Comment by Roel Van de Paar [ 2021-10-26 ]

Responding to each numbered point:
1) Understood. Will test with threadpool also to see if it makes a difference.
2) The issue is easy to reproduce with just CLI based connections in a random sort + loop using a Bash script and setting server to allow 10K connections. If you like I can provide information on how to set this up or provide you with a server where the environment for reproduction is already setup for you to debug.
3) I respectfully disagree, for the reasons already stated.
4) Understood. Will look into the 'set scheduler-locking on' gdb command
5) When the tables are created the issue reproduces more easily. Yes there will still be some DML against non-existing tables.
I remain of the opinion that this is critical, but not going to keep flipping it back and forth. Let's agree in the middle (Major) for the time being. Sooner or later a customer will run into this, but they will likely just restart the server and then it will work again for a while. There is a serious locking issue in the server and the 10k threads is just what makes it easy to see.

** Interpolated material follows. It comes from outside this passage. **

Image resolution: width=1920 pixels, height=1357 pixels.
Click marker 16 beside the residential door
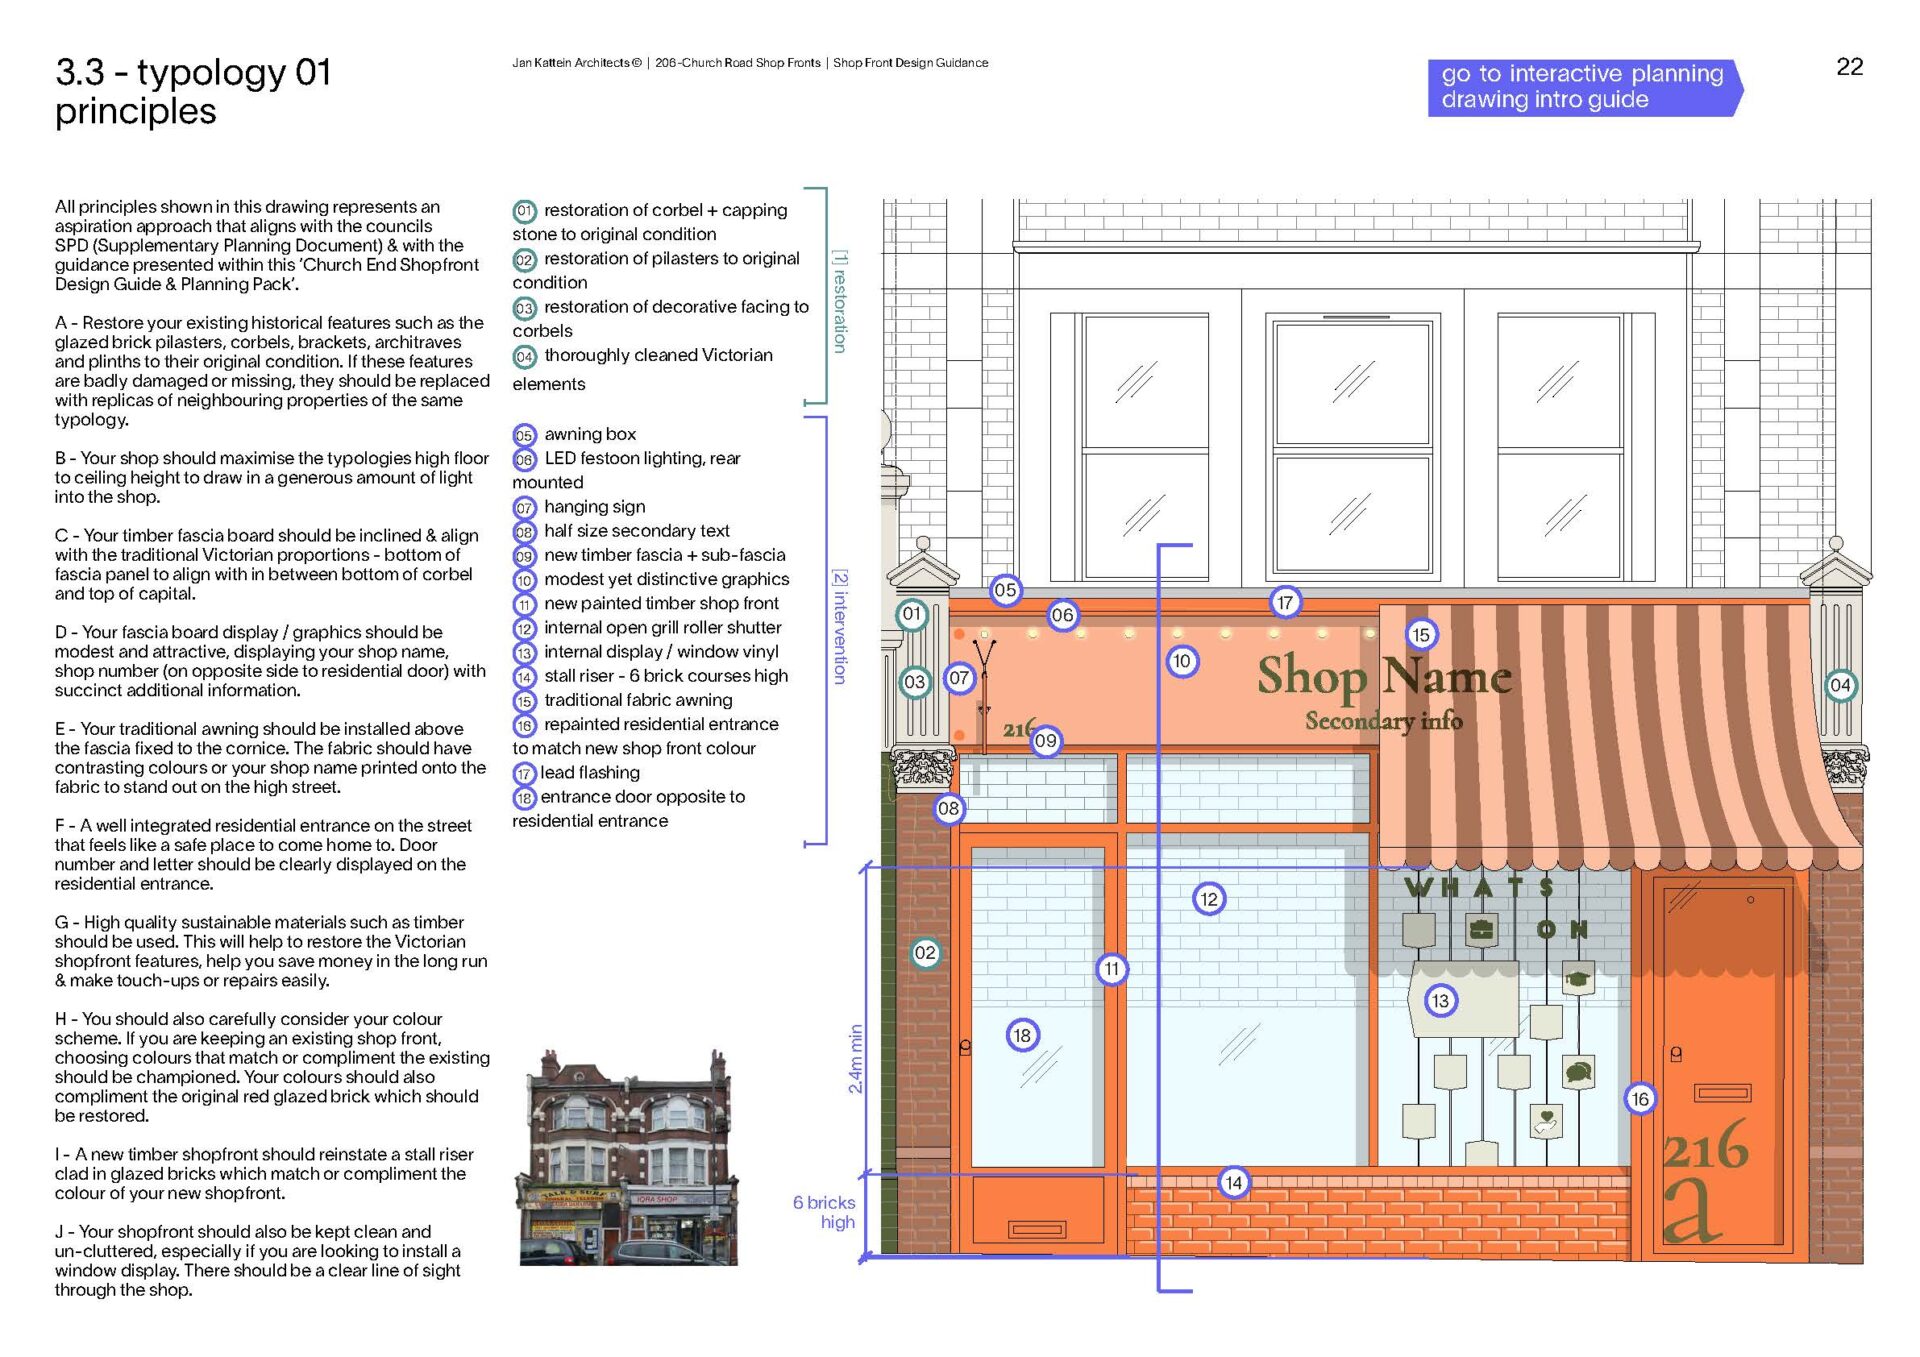(x=1640, y=1099)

Comment by Roel Van de Paar [ 2021-10-26 ]

Re: 4) It seems the 'set scheduler-locking on' gdb command is not directly useful (for QA) without stepping/debugging.
https://www.oreilly.com/library/view/gdb-pocket-reference/9780596100278/re43.html
Are you confident that 'thread apply all bt' does not render an accurate point-in-time snapshot when one breaks in with gdb?

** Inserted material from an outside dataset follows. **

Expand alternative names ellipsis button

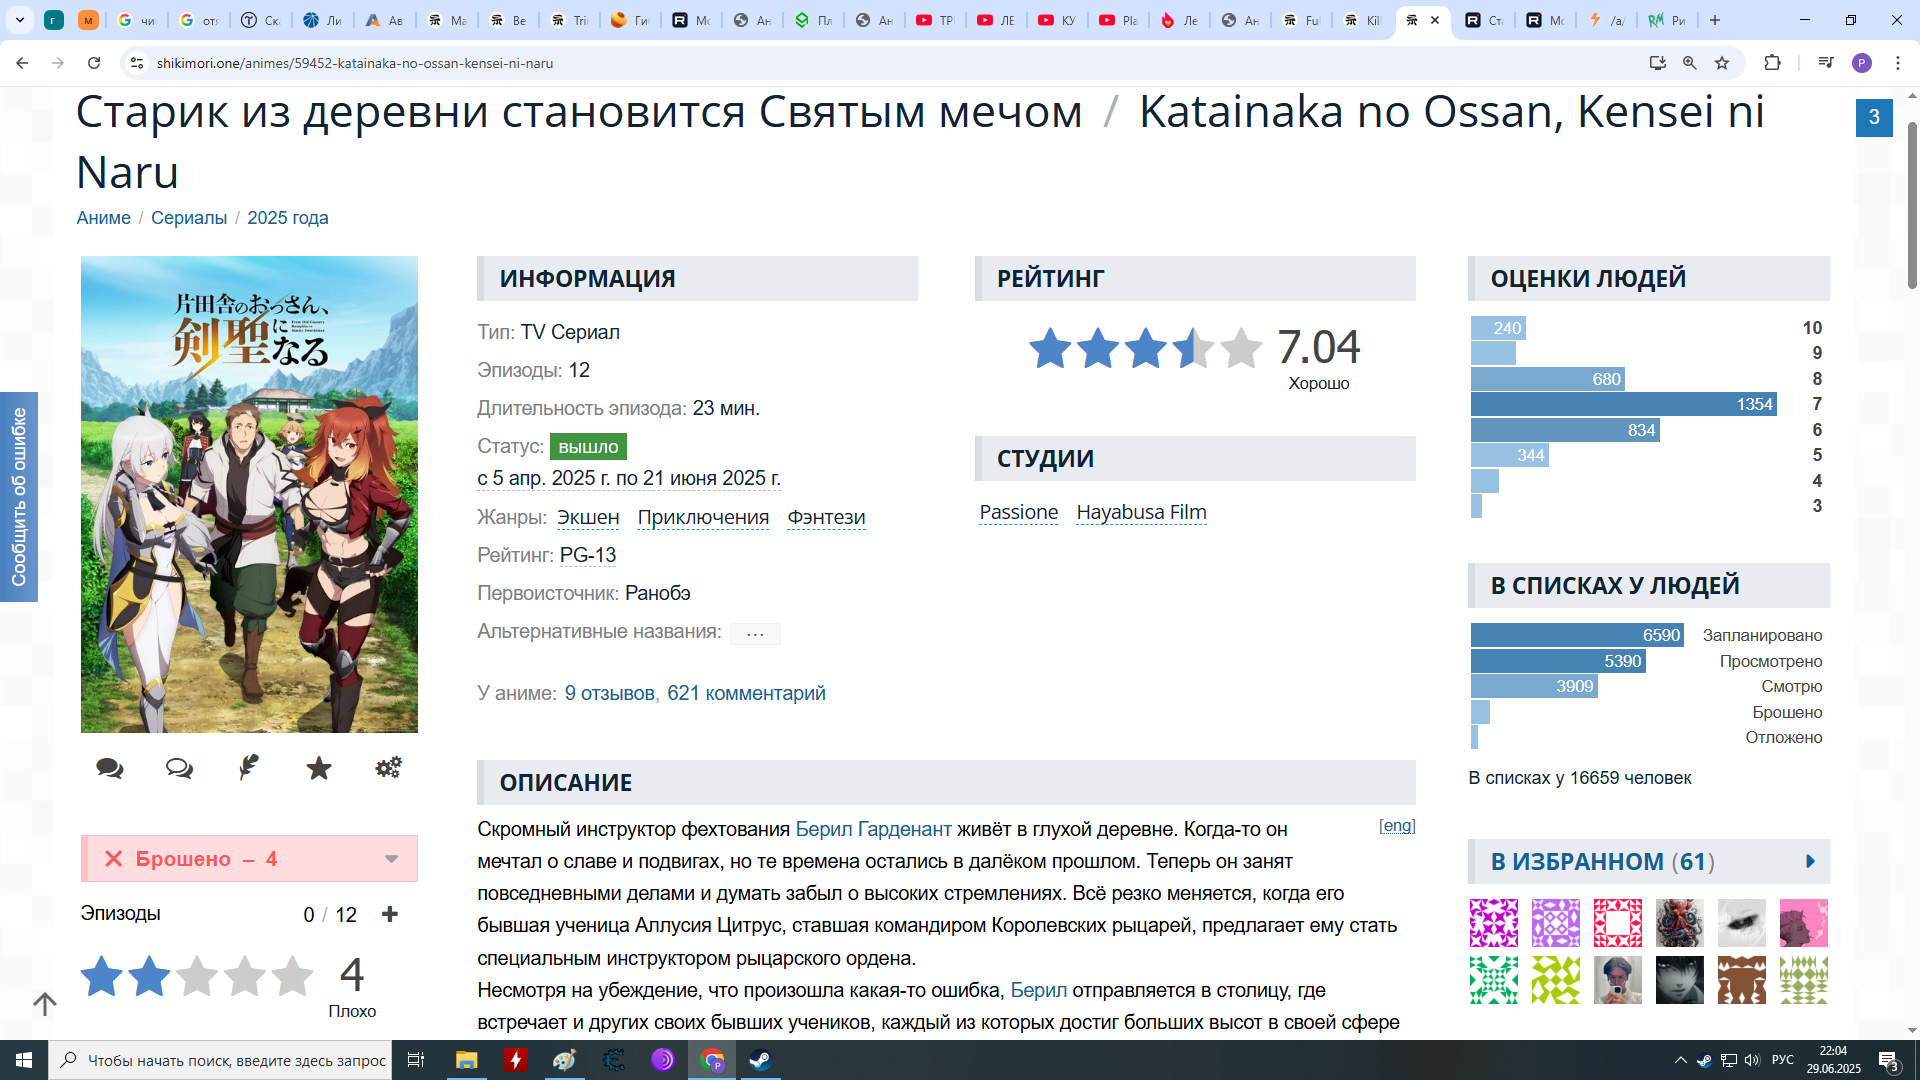[x=755, y=633]
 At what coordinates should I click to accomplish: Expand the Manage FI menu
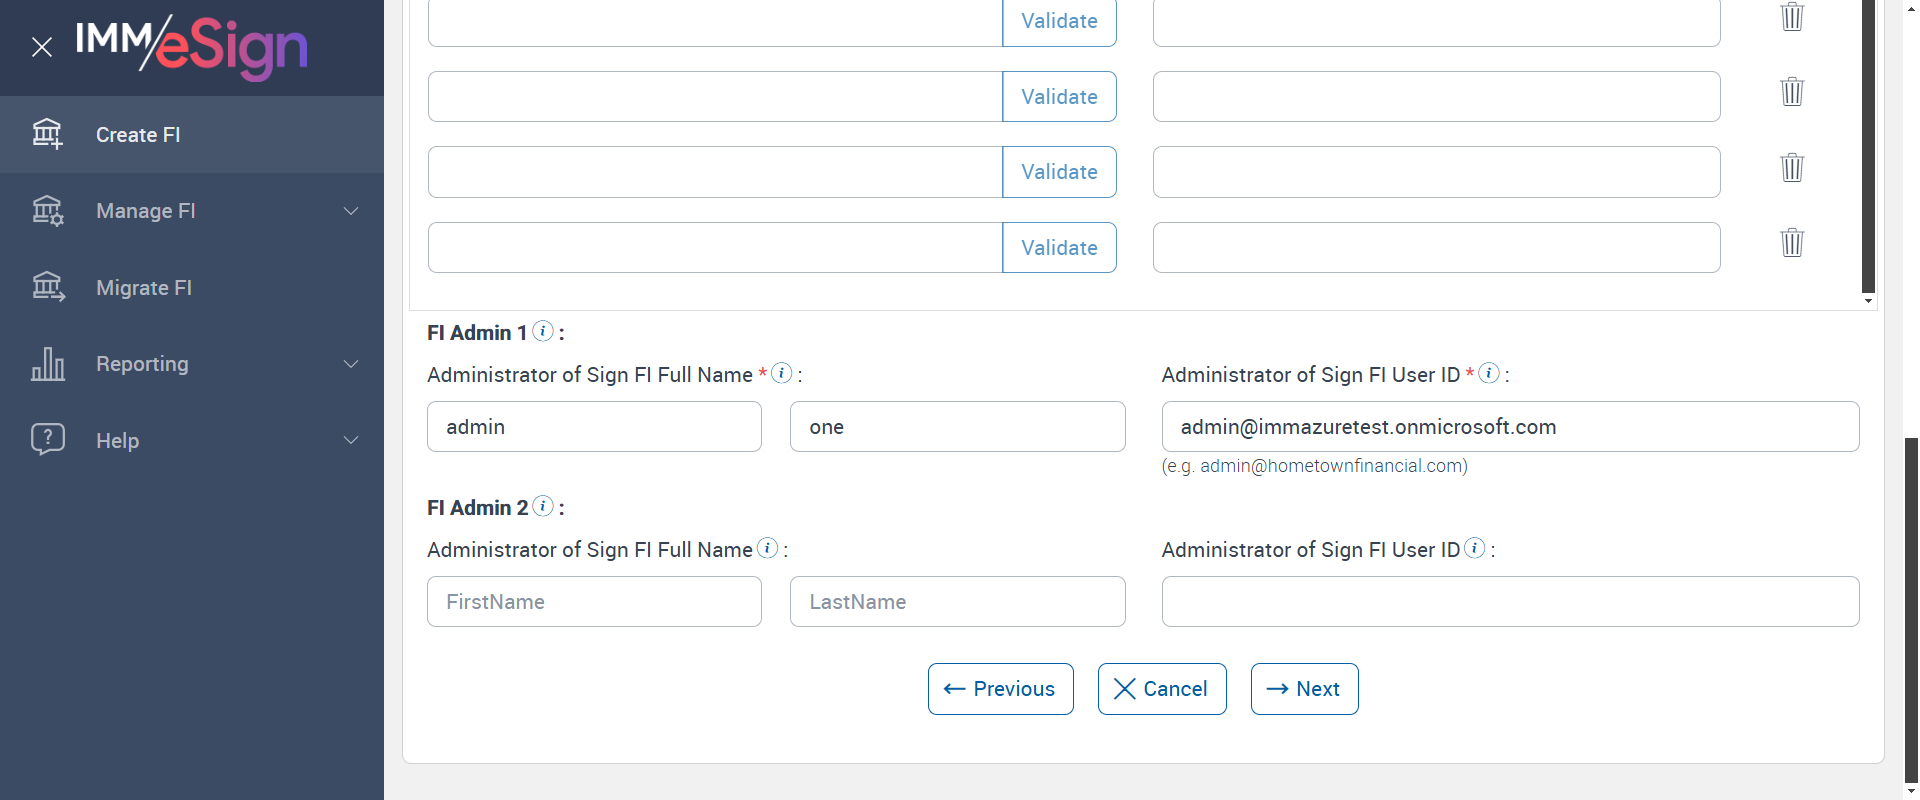pos(351,211)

Comment by Vladislav Vaintroub [ 2021-10-26 ]

I'm quite positive about "gdb thread apply all bt" not stopping the threads. And we have seen obviously "impossible stacktraces" in the past, like executing code under mutex in multiple threads seemingly concurrenty, although I already forgot which bug. Maybe marko can remember, as I also recall his proposal to first issue "kill -SIGSTOP" or similar prior to gdb invocation.

The gdb documentation talks that a breakpoint will stop all threads, but otherwise it won't. That the situation we have here, there is no breakpoints. there is some "non-stop mode", and "all-stop mode"(https://sourceware.org/gdb/current/onlinedocs/gdb/All_002dStop-Mode.html) , although I can't extract sense of that documentation, being only occasional user of that debugger.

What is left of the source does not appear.